PROBLEM TO SOLVE:
For this exercise, reproduce the records exactly as they stand and do not carry any images over.

Dataset entries:
•••••

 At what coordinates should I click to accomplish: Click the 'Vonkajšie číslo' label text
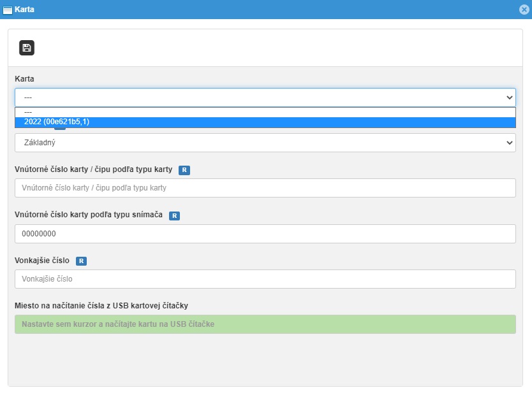42,261
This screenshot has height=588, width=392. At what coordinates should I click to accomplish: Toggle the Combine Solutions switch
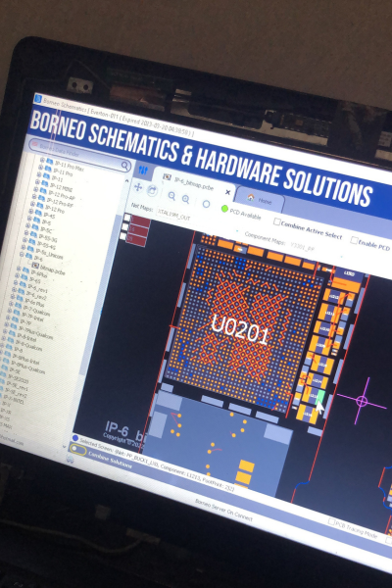click(77, 449)
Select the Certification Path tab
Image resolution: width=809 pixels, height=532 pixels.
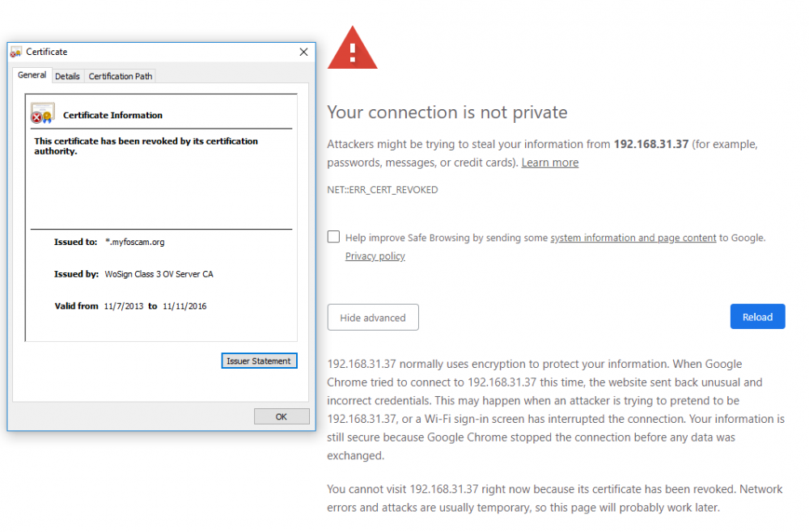[x=121, y=76]
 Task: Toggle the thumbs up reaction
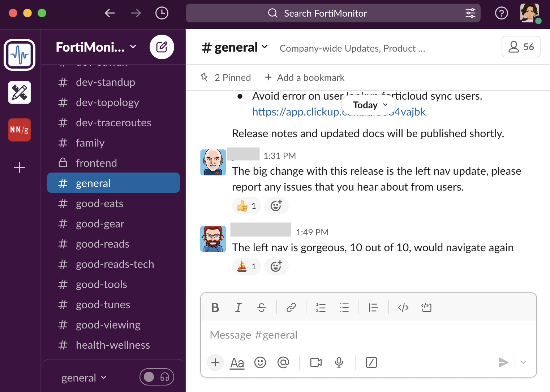(246, 206)
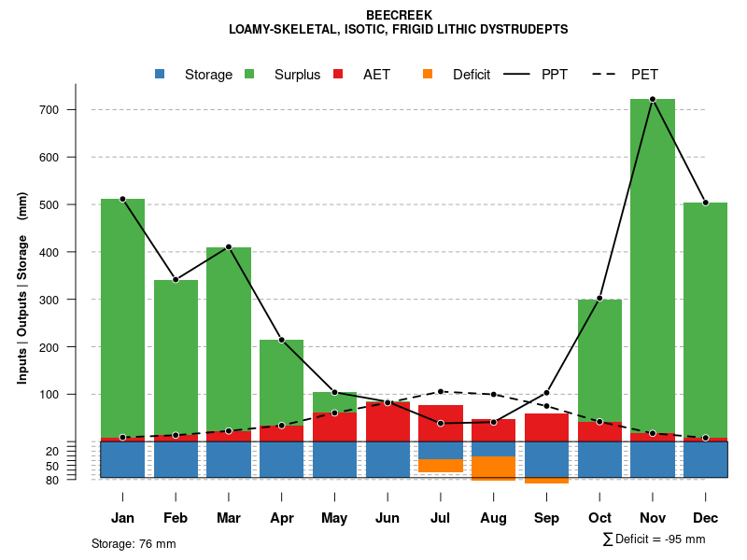This screenshot has width=747, height=560.
Task: Click the blue Storage legend swatch
Action: [x=161, y=74]
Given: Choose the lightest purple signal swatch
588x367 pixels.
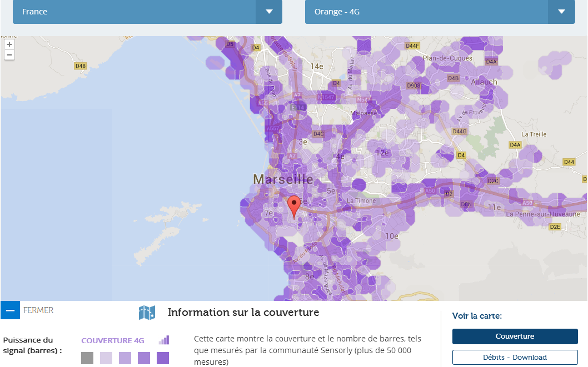Looking at the screenshot, I should 106,358.
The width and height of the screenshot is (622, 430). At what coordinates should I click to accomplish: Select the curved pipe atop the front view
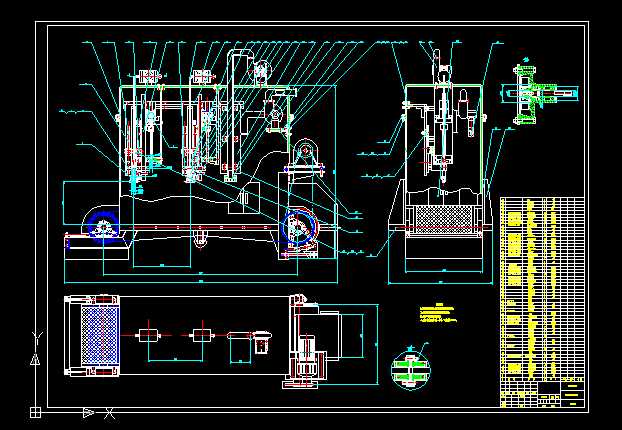tap(238, 60)
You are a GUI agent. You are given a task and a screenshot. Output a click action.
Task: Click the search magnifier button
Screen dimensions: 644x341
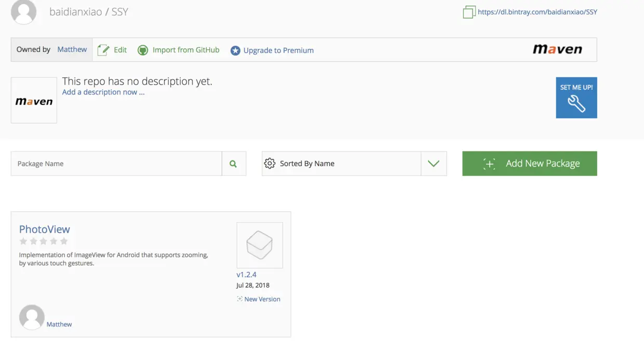pos(234,163)
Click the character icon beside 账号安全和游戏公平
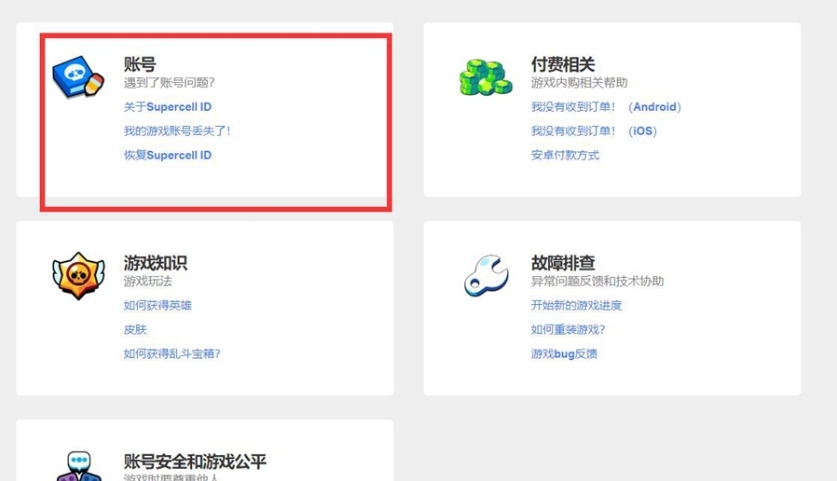 point(78,467)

•••••

YOUR SOLUTION:
 At what coordinates should I click to accomplish: Click the 'Vonkajšie číslo' label text
42,261
This screenshot has height=588, width=392. At what coordinates should I click to accomplish: Toggle the Combine Solutions switch
click(77, 449)
Select the Certification Path tab
Image resolution: width=809 pixels, height=532 pixels.
[x=121, y=76]
 Task: Toggle the thumbs up reaction
(246, 206)
This screenshot has width=747, height=560.
Task: Click the blue Storage legend swatch
Action: [x=161, y=74]
Given: Choose the lightest purple signal swatch
588x367 pixels.
Looking at the screenshot, I should 106,358.
The width and height of the screenshot is (622, 430). At what coordinates should I click to accomplish: Select the curved pipe atop the front view
tap(238, 60)
You are a GUI agent. You are given a task and a screenshot. Output a click action.
Task: Click the search magnifier button
Screen dimensions: 644x341
pos(234,163)
Click the character icon beside 账号安全和游戏公平
 point(78,467)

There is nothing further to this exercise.